Paper ID: 2309.02130
Asymmetric Momentum: A Rethinking of Gradient Descent
Gongyue Zhang, Dinghuang Zhang, Shuwen Zhao, Donghan Liu, Carrie M. Toptan, Honghai Liu
Through theoretical and experimental validation, unlike all existing adaptive methods like Adam which penalize frequently-changing parameters and are only applicable to sparse gradients, we propose the simplest SGD enhanced method, Loss-Controlled Asymmetric Momentum(LCAM). By averaging the loss, we divide training process into different loss phases and using different momentum. It not only can accelerates slow-changing parameters for sparse gradients, similar to adaptive optimizers, but also can choose to accelerates frequently-changing parameters for non-sparse gradients, thus being adaptable to all types of datasets. We reinterpret the machine learning training process through the concepts of weight coupling and weight traction, and experimentally validate that weights have directional specificity, which are correlated with the specificity of the dataset. Thus interestingly, we observe that in non-sparse gradients, frequently-changing parameters should actually be accelerated, which is completely opposite to traditional adaptive perspectives.
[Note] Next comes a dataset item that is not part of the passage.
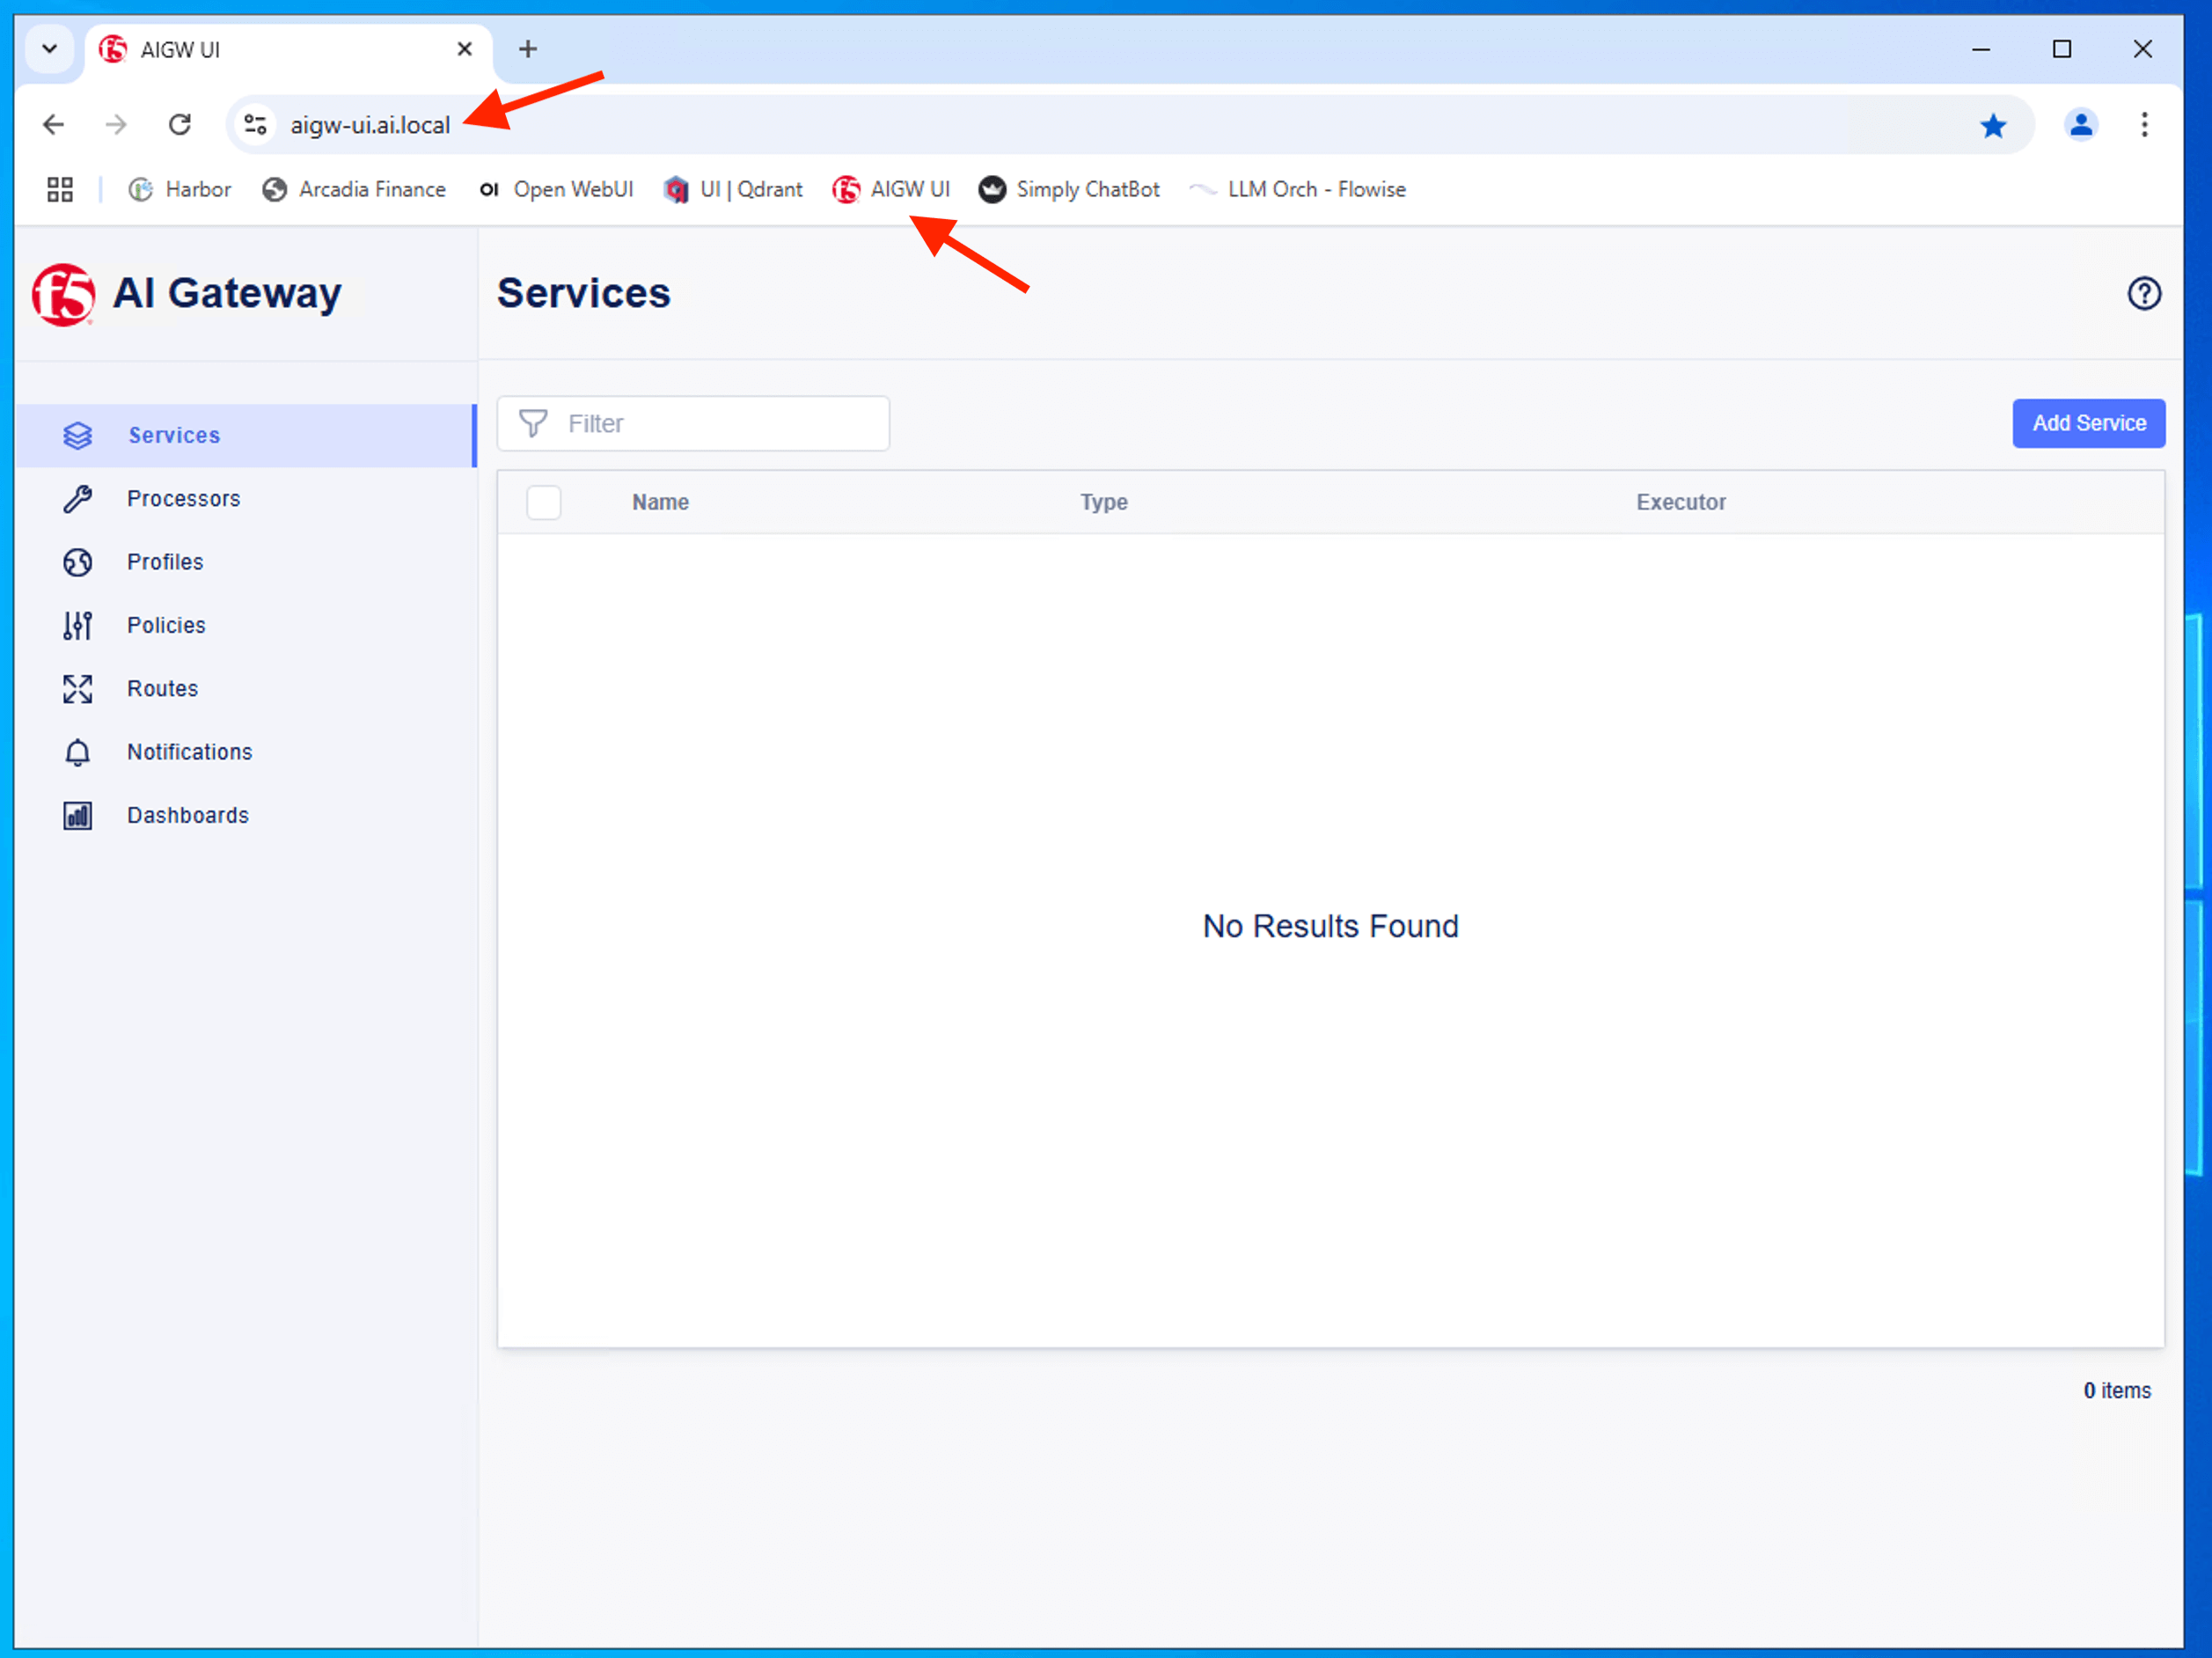
Task: Click the Policies sliders icon
Action: [77, 625]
Compared to traditional SGD with momentum, this algorithm separates the weights without additional computational costs. It is noteworthy that this method relies on the network's ability to extract complex features. We primarily use Wide Residual Networks for our research, employing the classic datasets Cifar10 and Cifar100 to test the ability for feature separation and conclude phenomena that are much more important than just accuracy rates. Finally, compared to classic SGD tuning methods, while using WRN on these two datasets and with nearly half the training epochs, we achieve equal or better test accuracy.
Submitted: Sep 5, 2023